2 tablespoons vegetable oil
2 cups mixed raw cashews, pine nuts and shelled pistachios*
2 teaspoons cumin seeds or
1 teaspoon ground cumin
1 teaspoon coarse kosher salt
1/2 teaspoon cayenne pepper
1/4 teaspoon freshly ground black pepper
Have ready a rimmed baking sheet lined with paper towels.
In a large, heavy-bottomed skillet over medium-high heat, heat the oil. Add the nuts, stirring constantly until they turn reddish-brown, 2 to 3 minutes. Add the cumin and cook until the nuts turn brown, about 30 seconds.
Using a slotted spoon, transfer the nuts to the paper towels to drain. Sprinkle with the salt, cayenne and black pepper. Set aside to cool for 1 hour before storing.

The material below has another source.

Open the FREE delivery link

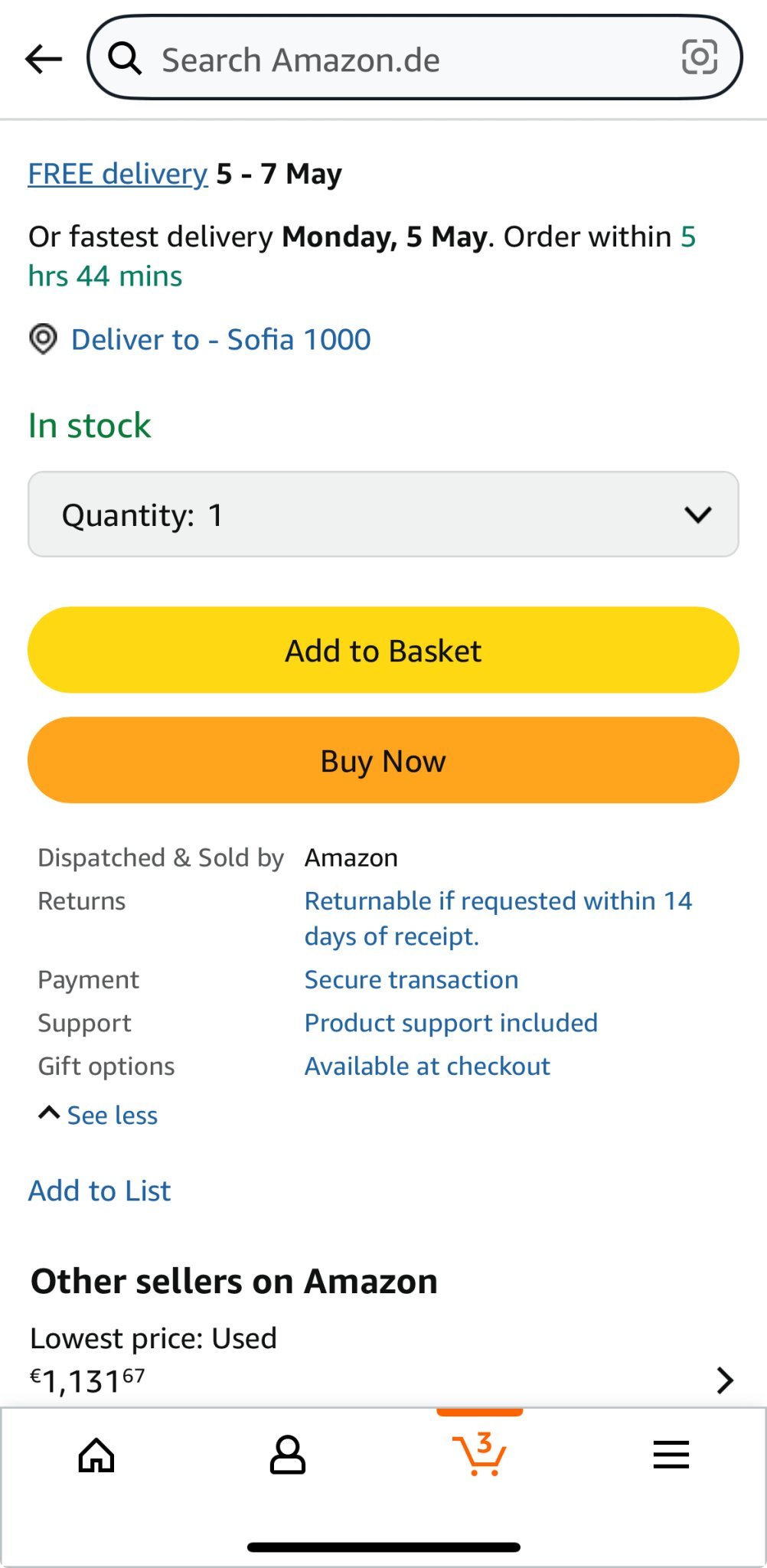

*NOTE: Raw cashews and pistachios are available at Trader Joe's.
Per 1/4-cup serving: 206 calories, 6 g protein, 7 g carbohydrates, 19 g fat, 0 mg cholesterol, 3 g saturated fat, 416 mg sodium, 2 g dietary fiber
Recipe tested by Bonnie S. Benwick; e-mail questions to email@example.com
To make this all-purpose recipe, combine 1 cup sour cream, 1/4 cup mayonnaise, 1 clove minced garlic, 1 tablespoon chopped chives, a dash of Worcestershire sauce and salt and pepper to taste in a medium bowl. Cover and refrigerate until ready to serve.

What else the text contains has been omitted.